Tumore dal rene al cuore rimosso col robot, prima mondiale a Milano
Un ‘robot chirurgo’ e una speciale cannula aspirante. Sono gli strumenti utilizzati da un’équipe dell’ospedale Niguarda di Milano per rimuovere un tumore al rene lungo oltre 20 centimetri ed esteso fino al cuore. Lo hanno fatto senza aprire né torace né addome, in maniera mininvasiva, scegliendo la via della chirurgia ‘senza cicatrici’ per una paziente fragile. Età: 83 anni. Oggi l’ospedale racconta l’impresa e assicura che si tratta di un “intervento mai tentato al mondo”. Una prima in sala operatoria.
Urologi e cardiochirurghi hanno operato in maniera congiunta con una tecnica studiata ad hoc, combinando l’utilizzo del robot chirurgico e della cannula aspirante, inserita dalla giugulare per arrivare al cuore. Una tecnica ‘su misura’ per un intervento delicato e complesso: il tumore dalla vena renale aveva infiltrato completamente la vena cava per risalire fino all’atrio destro del cuore. Vista l’età e le condizioni di fragilità della paziente, si è scelto di accantonare la ‘chirurgia open’.
L’intervento record è durato 9 ore e ha visto alternarsi al tavolo operatorio l’équipe degli urologi e quella dei cardiochirurghi. Missione: mettere la donna fuori pericolo.
“Vista l’età avanzata e le condizioni della paziente, che a causa di una malattia coronarica aveva da poco subito l’impianto di due stent cardiaci, abbiamo optato per una procedura mininvasiva senza incisione addominali e senza apertura dello sterno – spiega Aldo Bocciardi, direttore dell’Urologia – Per farlo siamo ricorsi all’utilizzo del robot chirurgico, usato per rimuovere il rene, sede del tumore”.
Le pinze del robot, inserite tramite delle micro-incisioni addominali, sono state usate anche per “rimuovere l’infiltrato neoplastico” che raggiungeva il cuore. Questo è stato possibile solo dopo che i cardiochirurghi grazie alla cannula aspirante avevano rimosso parte dell’infiltrazione cardiaca, per poi spingere la parte rimanente nell’addome dove gli urologi con il robot sono stati in grado di agganciarla e asportarla completamente.

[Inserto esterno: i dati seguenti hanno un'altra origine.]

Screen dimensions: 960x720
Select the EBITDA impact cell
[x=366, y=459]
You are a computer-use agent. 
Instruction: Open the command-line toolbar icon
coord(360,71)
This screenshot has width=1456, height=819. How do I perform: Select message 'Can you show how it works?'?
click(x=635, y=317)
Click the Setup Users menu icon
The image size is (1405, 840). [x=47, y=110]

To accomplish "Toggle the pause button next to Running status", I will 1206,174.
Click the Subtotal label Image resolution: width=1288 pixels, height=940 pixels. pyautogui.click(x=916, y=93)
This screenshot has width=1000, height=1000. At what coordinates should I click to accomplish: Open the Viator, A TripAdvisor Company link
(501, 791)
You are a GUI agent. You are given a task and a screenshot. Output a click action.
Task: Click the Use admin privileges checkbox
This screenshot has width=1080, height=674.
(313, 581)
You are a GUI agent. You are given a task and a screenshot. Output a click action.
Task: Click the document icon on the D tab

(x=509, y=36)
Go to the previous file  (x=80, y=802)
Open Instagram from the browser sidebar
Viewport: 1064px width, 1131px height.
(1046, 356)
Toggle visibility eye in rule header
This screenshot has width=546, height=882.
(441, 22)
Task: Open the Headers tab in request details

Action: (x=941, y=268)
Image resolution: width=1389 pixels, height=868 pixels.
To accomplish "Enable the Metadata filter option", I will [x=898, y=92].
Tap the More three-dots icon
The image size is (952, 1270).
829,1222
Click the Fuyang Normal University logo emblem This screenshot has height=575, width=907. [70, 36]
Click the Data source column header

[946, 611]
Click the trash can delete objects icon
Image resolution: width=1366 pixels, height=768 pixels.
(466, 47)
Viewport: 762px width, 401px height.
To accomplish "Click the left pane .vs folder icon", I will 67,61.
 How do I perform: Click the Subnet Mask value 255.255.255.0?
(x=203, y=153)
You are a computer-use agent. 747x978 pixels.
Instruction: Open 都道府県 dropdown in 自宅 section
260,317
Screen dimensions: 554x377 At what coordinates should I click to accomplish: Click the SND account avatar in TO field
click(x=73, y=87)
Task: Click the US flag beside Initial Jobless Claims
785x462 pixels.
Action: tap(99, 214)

In pochi altri centri al mondo è stato utilizzato il robot per tumori renali estesi alla vena cava; nei pochi casi in cui la malattia arrivava nel cuore, non è mai stato fatto con il robot e senza aprire il torace. La localizzazione e l’estensione dell’infiltrazione hanno richiesto un intervento in tempi rapidi per mettere la paziente in sicurezza. “Questo approccio è stato possibile grazie all’utilizzo di un device innovativo – evidenzia Claudio Russo, direttore della Cardiochirurgia – L’inserimento della cannula di aspirazione a livello di una vena del collo, collegata a una pompa centrifuga e a un filtro, ha permesso l’aspirazione ad alto flusso del tumore”.
“Il sangue aspirato dall’interno del cuore durante l’intervento chirurgico è stato filtrato e re-immesso nel circolo arterioso attraverso un’altra cannula posta all’altezza dell’arteria femorale – spiega ancora Russo – Il circolo ad alto flusso ha permesso di aspirare parte dell’infiltrato del tumore e di creare un vacuum che come una ventosa ha agganciato il trombo neoplastico per spingerlo nel circolo dell’addome, dove con il robot è stato possibile rimuoverlo”.
Gli urologi e i cardiochirurghi di Niguarda hanno studiato e messo a punto questo intervento realizzato insieme agli anestesisti infermieri e a tutto il personale di sala operatoria. “Una delle difficoltà più grandi ha riguardato l’estensione dell’infiltrazione che attraversava un collo di bottiglia anatomico rappresentato dal diaframma – indica il cardiochirurgo Giuseppe Bruschi, primo operatore per la parte cardio della procedura – Per ovviare a questo abbiamo dovuto ideare questo doppio approccio dall’addome col robot e con l’aspiratore innestato a livello del collo, in modo da poter rimuovere interamente il rene e l’infiltrato neoplastico”.
E una fase “molto delicata – aggiunge l’urologo Antonio Galfano, primo operatore che ha eseguito le diverse fasi dell’intervento dalla consolle del robot – ha riguardato la ‘derotazione’ del fegato, eseguita con il robot. Con questa manovra l’organo è stato spostato temporaneamente dalla sua sede naturale per permettere il passaggio degli strumenti chirurgici endoscopici per l’asportazione del trombo”.